ProLiant Servers - Netservers

HP NetServer LT6000r NetRaid Raid5 array rebuild error

 
SOLVED
Go to solution
Steven R. Johnsen
New Member

HP NetServer LT6000r NetRaid Raid5 array rebuild error

I have a NetServer LT6000r with an internal NetRaid controller which gives an error on rebuild of a failed member drive in a Raid5 array.

The Raid5 array consists of (4) 18.2 GB physical drives which created a logical drive size of 52GB. All drives were used as data space and there is no hot spare.

The physical drive # 0 channel 0 failed. I attempted a rebuild after swapping out the failed drive with a spare. I formatted the spare, then started the rebuild. The rebuild fails consistently at 56% completion. I have tried three different drives with the same results. One thing I noticed when checking properties of all the member drives is that drive #3 has (2) media errors.

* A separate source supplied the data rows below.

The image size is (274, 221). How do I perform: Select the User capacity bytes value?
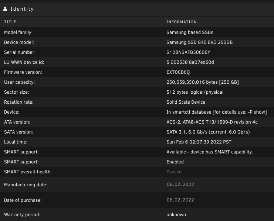(x=203, y=82)
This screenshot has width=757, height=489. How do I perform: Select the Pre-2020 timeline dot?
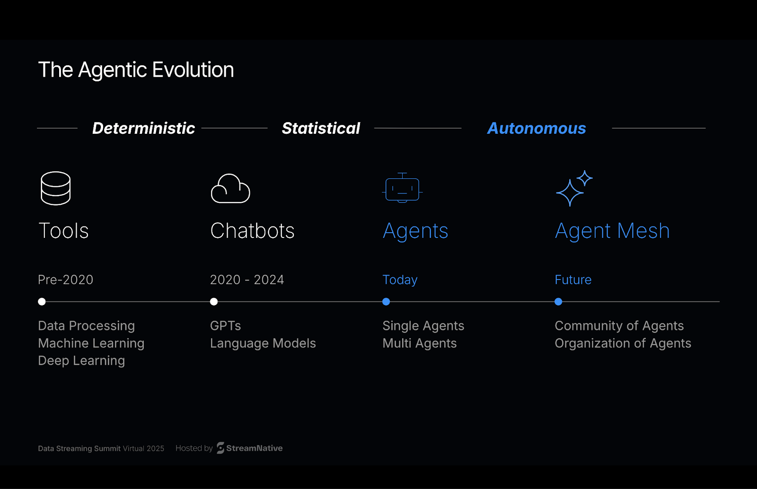[x=42, y=302]
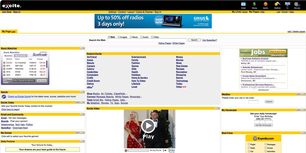Select the Flight option on Expedia
This screenshot has height=153, width=306.
pyautogui.click(x=249, y=144)
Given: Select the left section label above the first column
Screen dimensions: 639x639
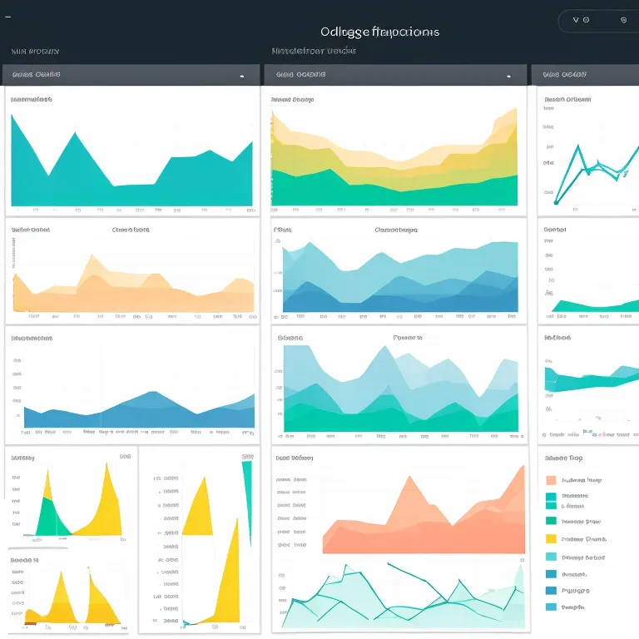Looking at the screenshot, I should point(33,52).
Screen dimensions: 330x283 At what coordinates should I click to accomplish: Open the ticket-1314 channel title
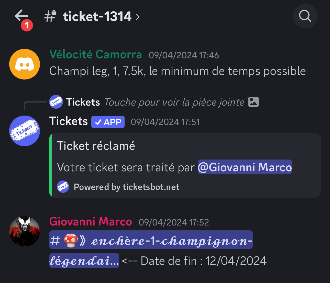97,17
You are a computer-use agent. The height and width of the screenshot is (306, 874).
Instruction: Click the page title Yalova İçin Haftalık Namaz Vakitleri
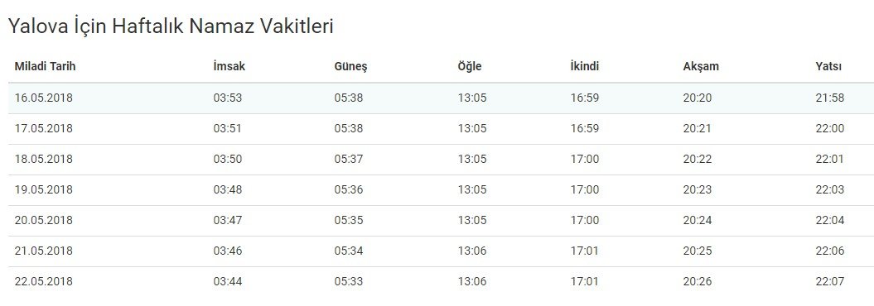171,26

Is this the reason the array will not re-build?

My question is if I pull drive #3 out (the one with the 2 media errors) and replace it, will I loose any data? The Raid5 configuration is in degraded mode and it continues to run on the three remaining drives. Will the logical drive run on only two physical drives?

Is the correct recovery procedure to first replace the #3 drive with the media errors, do a rebuild then replace the failed #0 drive and do a second rebuild?

Will the above work, or am I already at the point of not being able to rebuild this array?

One additional fact, the above array is partitioned as the "system" volume and the "ora-home" volume containing the OS and Oracle home respectivly, so my only other option is to image the volumes and re-create the array if nothing else works, so I would prefer an easier solution.

Thanks

Steve
1 REPLY 1
kris rombauts
Honored Contributor
Solution

Re: HP NetServer LT6000r NetRaid Raid5 array rebuild error

Steve,

there is no way you can pull out another disk since the raid array is already in degraded mode, if you do so you will loose all data. A RAID5 array build with 4 disks needs a minimum of three disks to survive.

The best option is to backup the data and reinstall the system, or image it.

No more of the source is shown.